# Candice's Twins



## xymenah (Jul 1, 2011)

Candice had twins. A buckling and a doeling. The buckling is healthy and feisty but the doeling is a little slow. She got some fluid in her lungs but she gets stronger every hour.

Buckling now named Zeep. He has a moon spot on his hip. Neither parent nor grand parents has them.










The doeling now named Zelda. (might be keeping her) She has perfect gopher ears yet both mom and dad have elf and is beautifully roaned.


----------



## keren (Oct 26, 2008)

oh my gosh please keep zelda, she is divine!! <3

look at the big boof head on Zeep - no wonder he was a bit stuck! poor mumma lol


----------



## JaLyn (Oct 10, 2012)

Beautiful..


----------



## ksalvagno (Oct 6, 2009)

Very cute!


----------



## Crystal (Jan 20, 2013)

They are adorable. Congrats. I would keep Zelda.


----------



## HoosierShadow (Apr 20, 2010)

Awww Congrats! They are gorgeous! I am guessing it was the buck I seen on video earlier? The video cut out when there were hooves hanging out, not sure which baby that was as I had only been watching for a few minutes.
Are both babies with mama now? What did you have to do with the doe to get the fluid out? I remember someone mentioning that on another topic.

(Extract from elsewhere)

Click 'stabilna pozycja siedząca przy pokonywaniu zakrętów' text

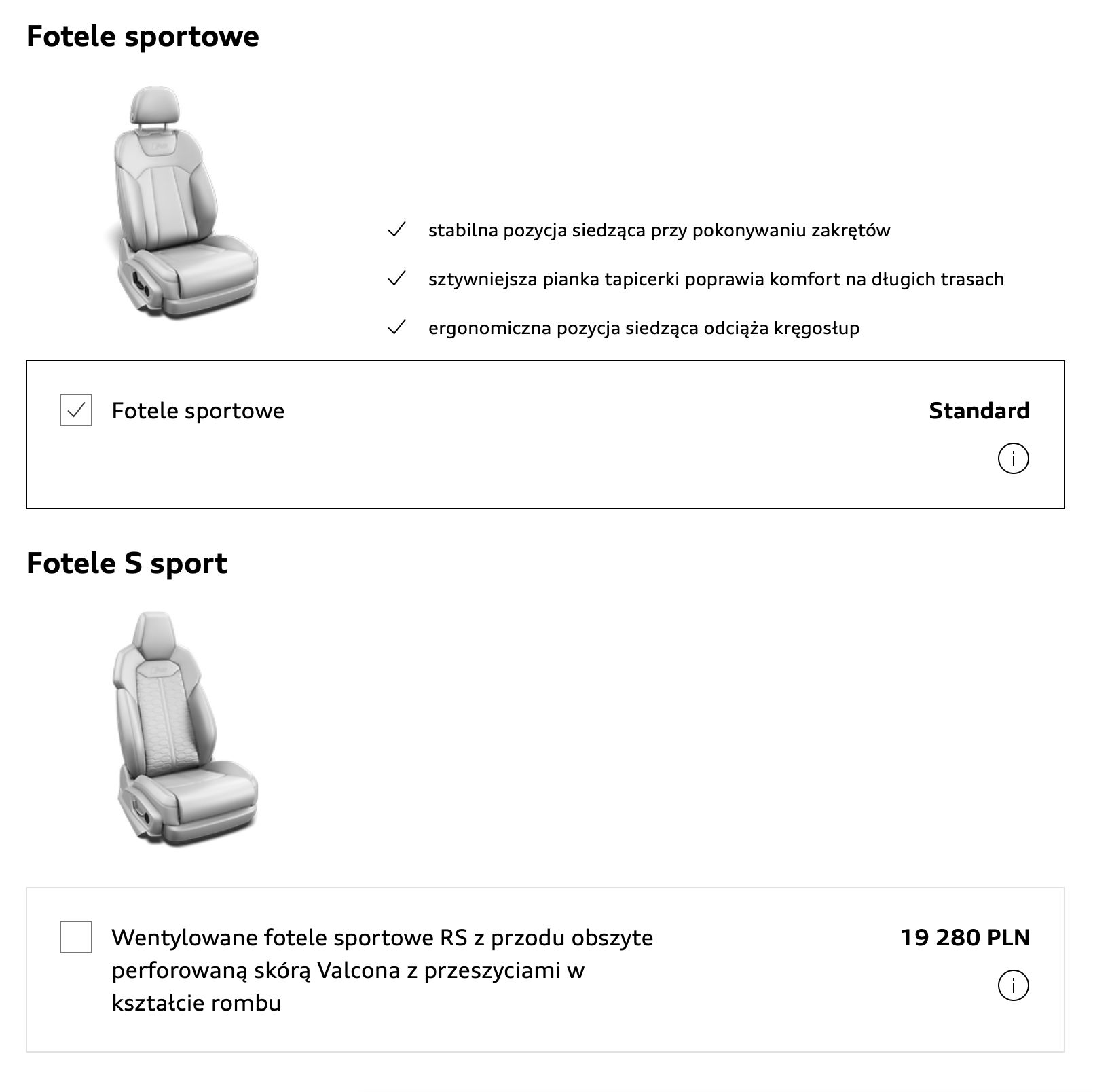coord(659,230)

Such adorable babies, and Candice <which is my name too!> is a beautiful doe! And OMG she has gorgeous horns too!


----------



## Trickyroo (Sep 26, 2012)

Congrats , they are gorgeous , love that moonspot 
Seriously , you have to keep Zelda !!
I would keep both , but thats just me , lolol


----------



## ThreeHavens (Oct 20, 2011)

YAYYYY! Happy babies!!!


----------



## xymenah (Jul 1, 2011)

Sorry the pictures are so grainy. I'll get better pictures of them tomorrow. If I keep Zelda I'm registering her a grade. Maybe I can show her. Those ears are just so perfect. 

@ keren

Yep he has that fat head his daddy had. Honestly I don't know how I got him(Dante) out of Beep. He weighed at least 14lbs at birth where as Zeep weighs around 8-9

@Hooseirshadow

The buck was born first the camera cut off just as soon as we were getting down to business. Yep both babies are with her. She is taking good care of them. As for getting the fluid out of Zelda's lungs I hung her upside down and let her sway like a pendulum then cleaned out her mouth with a nasal bulb several times as well as patted her sides a bit roughly and encouraged her to scream. It took a bit of milti tasking on my part since I still can't really use my left hand too well. I love Candice's horns too. They curve to elegantly and she's only two years old.


----------



## liz (Oct 5, 2007)

Congratulations!!!! Absolutely beautiful babies and glad to hear that they are doing well too :hug:


----------



## Frosty1 (Jul 12, 2011)

Congrats!!!! They are adorable, and I love the names too!


----------



## Trickyroo (Sep 26, 2012)

Yep ,swinging gets the job done ! Gravity rings the fluid p and out.
I have swung puppies before , lol.
But seriously a gentle swing while cradling the head and neck between you fingers for pups and gently hanging the goat upsidedown and slowly rocking so the neck doesn't snap back works.
When you need to get that fluid out quickly that's the way .


----------



## HoosierShadow (Apr 20, 2010)

Wow that buckling was HUGE! 14lbs? holy goat! Our biggest baby was 13lbs, and she was a monster, looked like our doe gave birth to a month old kid lol


----------



## NubianLover (Sep 19, 2010)

They're both adorable! Congratulations!


----------



## Goat Lover 98 (Mar 25, 2012)

Congratulations! Beautiful babies!


----------



## serenityfarmnm (Jan 6, 2013)

(Hiding from hubby as I type this) Is that beautiful buckling spoken for? Will you be disbudding?


----------



## Trickyroo (Sep 26, 2012)

:rofl::rofl::rofl:


----------



## xymenah (Jul 1, 2011)

Pmed you Serenity. I have some explaining to do to my dad about the little girl. I'm not supposed to be keeping any...


----------



## NyGoatMom (Jan 26, 2013)

I saw the whole thing possible to see...she did awesome with the doeling...I mean really....moving so smoothly and quickly it was great to learn from 

They look so sweet


----------



## xymenah (Jul 1, 2011)

Thank you NyGoatMom. I just watched it. Since it skipped a few frames it looked like I was swinging the heck out of her but I wasn't lol. It was only a gentle sway.


----------



## xymenah (Jul 1, 2011)

Zelda girl first because I am seriously in love.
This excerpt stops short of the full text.